Secretary Webster's view of the rights of intervention did not cover ground so wide as that taken by the Czar in his circular of April, 1849, but the attitude of President Taylor seems to have been intended as a counteraction, or a protest, as far as the influence of America extended, not so much to the claims of right or law asserted by the Czar, as to the object of his intervention. The instructions of June 18, 1849, expressly said that Russia "has chosen to assume an attitude of interference, and her immense preparations for invading and reducing the Hungarians to the rule of Austria, from which they desire to be released, gave so serious a character to the contest as to awaken the most painful solicitude in the minds of Americans."

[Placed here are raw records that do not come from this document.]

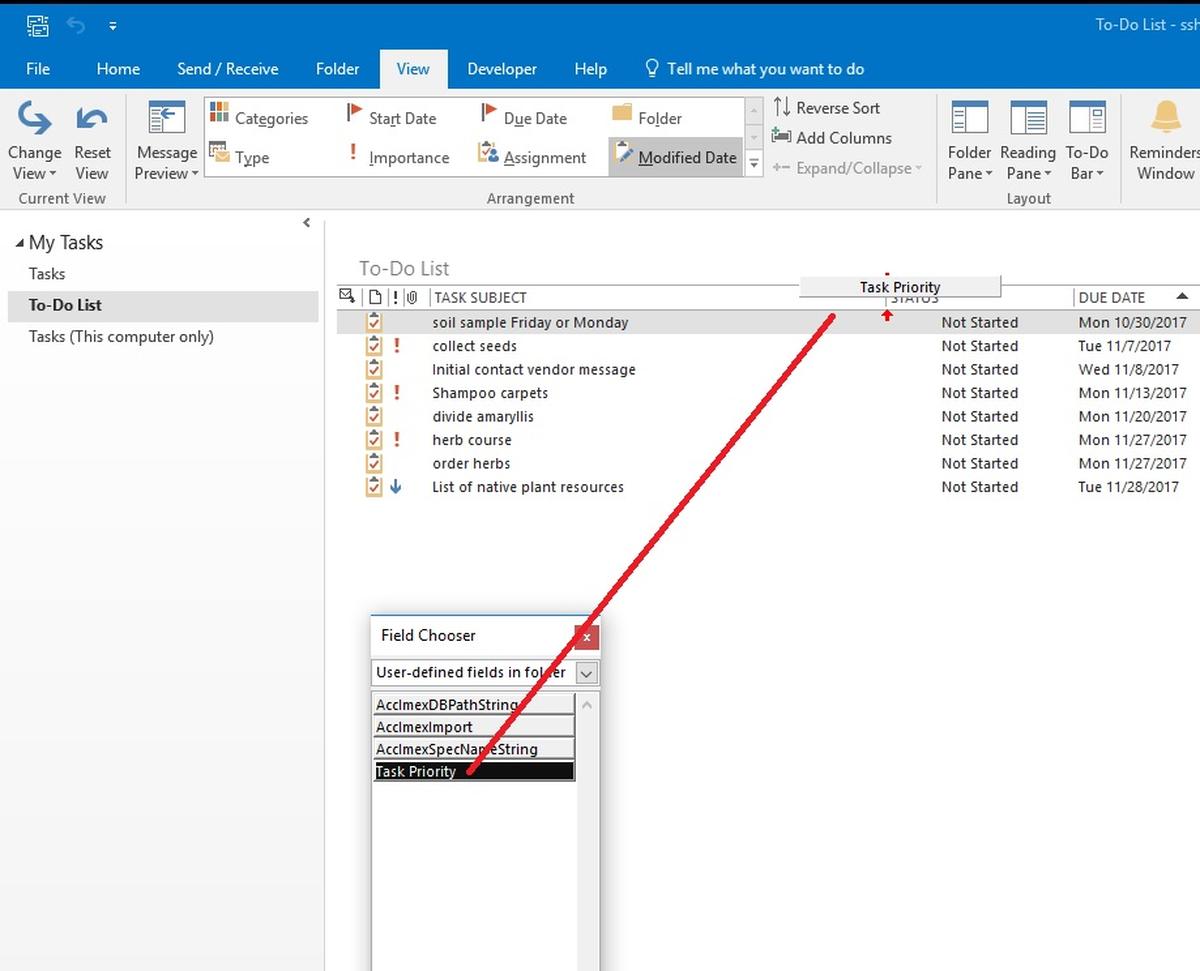The width and height of the screenshot is (1200, 971).
Task: Mark 'collect seeds' task complete
Action: [374, 346]
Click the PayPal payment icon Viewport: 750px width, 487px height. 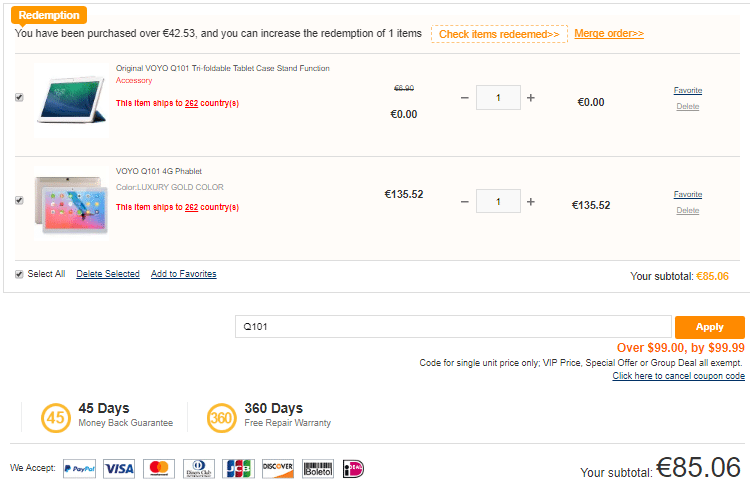(79, 468)
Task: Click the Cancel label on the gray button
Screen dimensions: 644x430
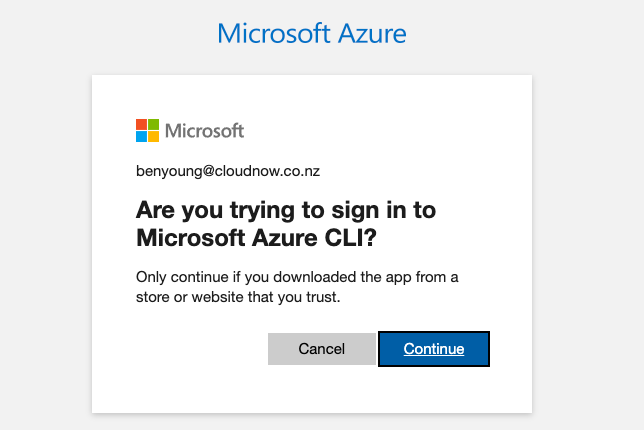Action: 322,349
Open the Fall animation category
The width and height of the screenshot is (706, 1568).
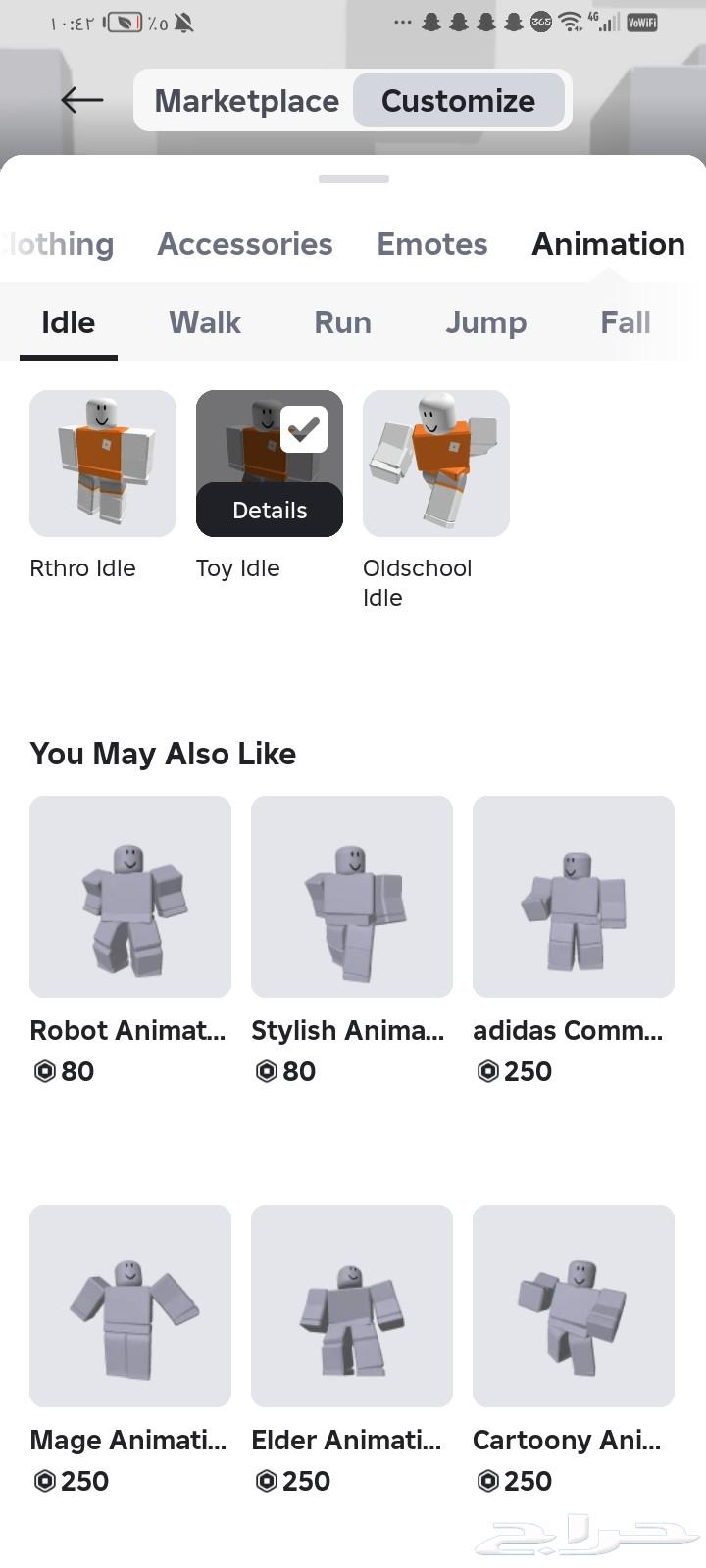(x=625, y=322)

Thus, on both sides the right to intervene, both for and against the Hungarians seems to have been claimed and not expressly denied by either; and no other power appears to have offered even so much opposition as was shown by President Taylor to the principles or to the acts of Russia, which settled the course of history.

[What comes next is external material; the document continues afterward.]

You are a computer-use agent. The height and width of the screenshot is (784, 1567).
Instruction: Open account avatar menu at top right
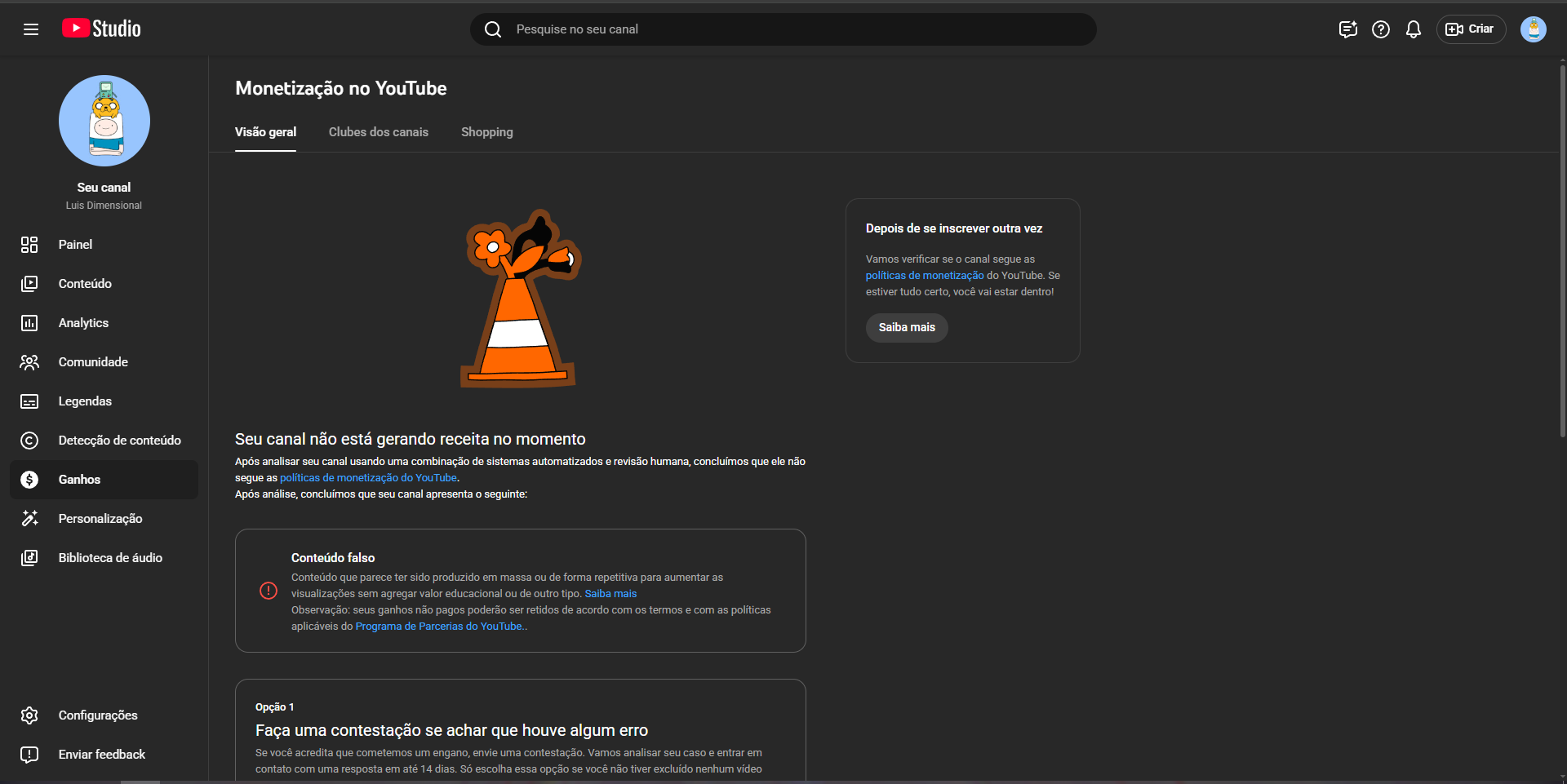pyautogui.click(x=1533, y=29)
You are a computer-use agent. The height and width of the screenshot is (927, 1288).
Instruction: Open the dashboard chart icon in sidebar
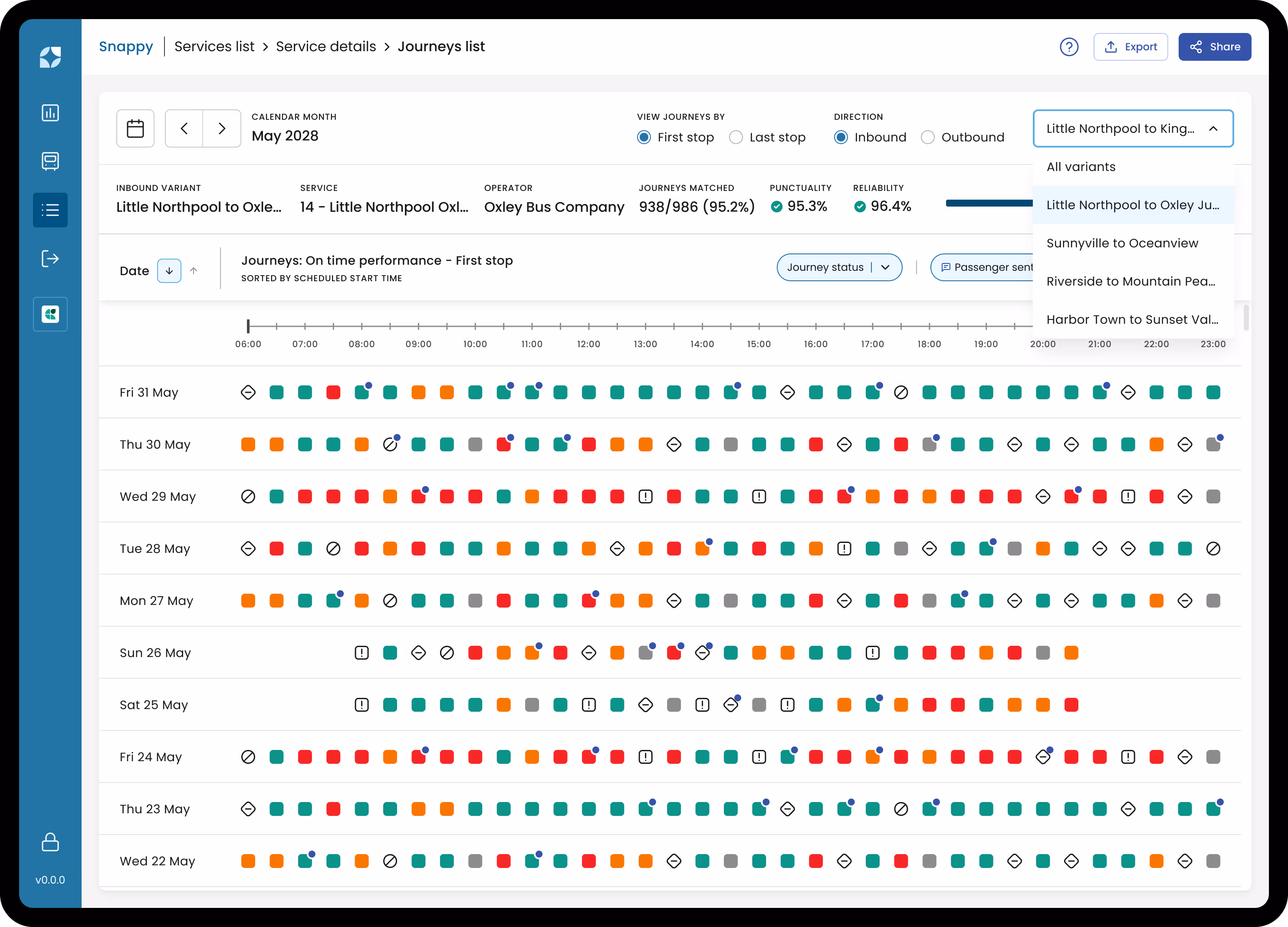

5. STATES OF THE CHURCH, 1850.

Besides the four precedents of Greece, Belgium, Poland, and Hungary, where new nationalities were in question, a much larger number of interventions occurred in Europe in the process of disruption or consolidation which has, on one hand, disintegrated the ancient empires of the Sultan, of Spain, of the Church; and on the other, concentrated the new systems of Germany, Russia, and Italy.

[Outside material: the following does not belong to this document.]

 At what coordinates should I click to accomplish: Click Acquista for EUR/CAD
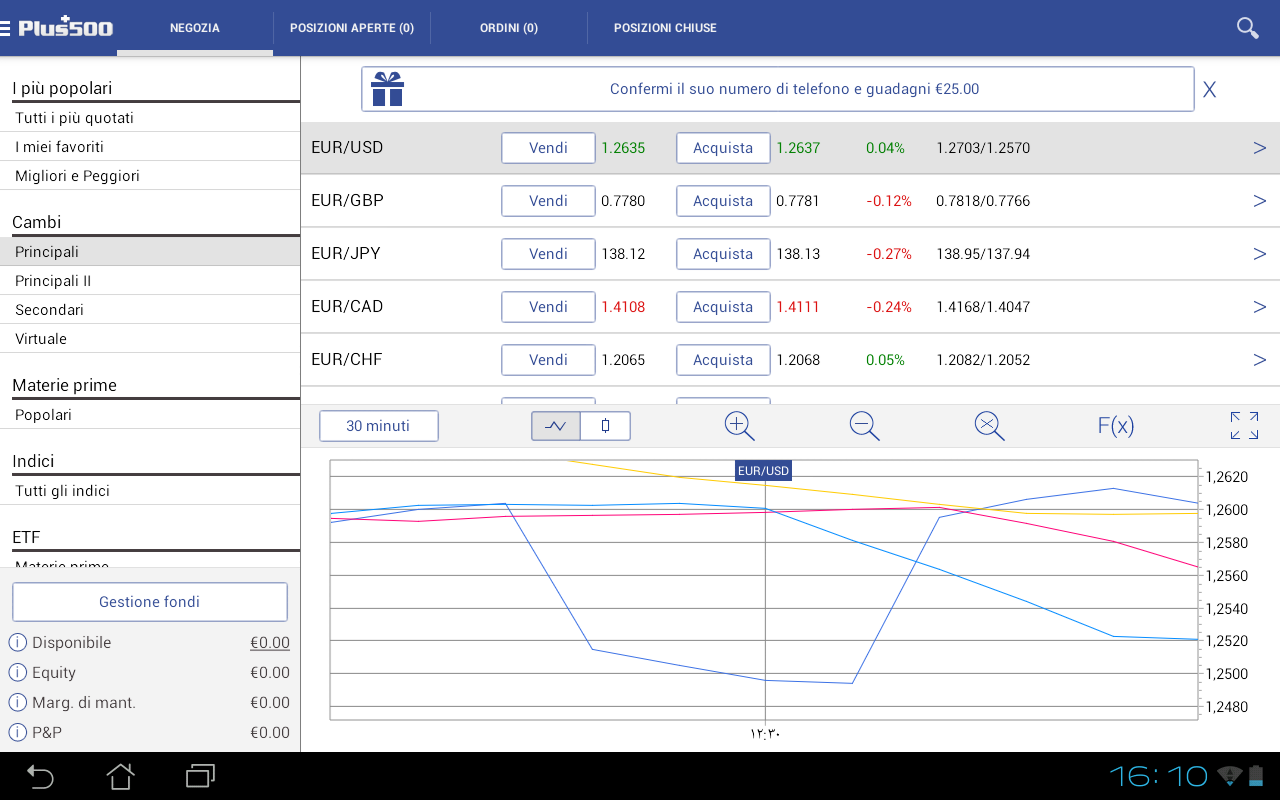click(723, 307)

Interventions have occurred most conspicuously in Spain, by France, in 1823; in Portugal, by England, in 1827; again in Spain and Portugal in 1836, by England and France, under what was called the quadruple treaty; in Piedmont and Naples, by the Holy Alliance, in 1821; and in so many instances since 1848 that the mere enumeration would be long and difficult; but none of the disturbed countries claimed permanent independence under a form of revolution, unless it were perhaps the States of the Church, or Rome, which, on February 8, 1849, declared the Pope to be deposed, and set up a provisional government under a revolutionary triumvirate. The National Assembly of France, which was then a Republic, hastened to adopt, March 31, 1849, a resolution that if, "in order better to safeguard the interests and honor of France, the Executive should think proper to support its negotiations by a partial and temporary occupation in Italy, it would find in the assembly the most entire agreement." The assembly doubtless intended to intervene in Italy in order to protect the revolutionary movement there from the threatened intervention of Austria. The French Executive, Louis Napoleon, gave another direction to the policy of France. He immediately sent a French army to Civita Vecchia, which landed there April 26, and after a bloody struggle drove the republican government out of Rome. The French entered Rome July 3. Pope Pius IX returned there in April, 1850, and during the next twenty years Rome remained under the occupation of a French army.

The only reason given by France, in this instance, for intervention was that the occupation of Rome was necessary in order to "maintain the political influence of France." This was the ground taken by President Louis Napoleon in explaining his course to the Chambers in 1850.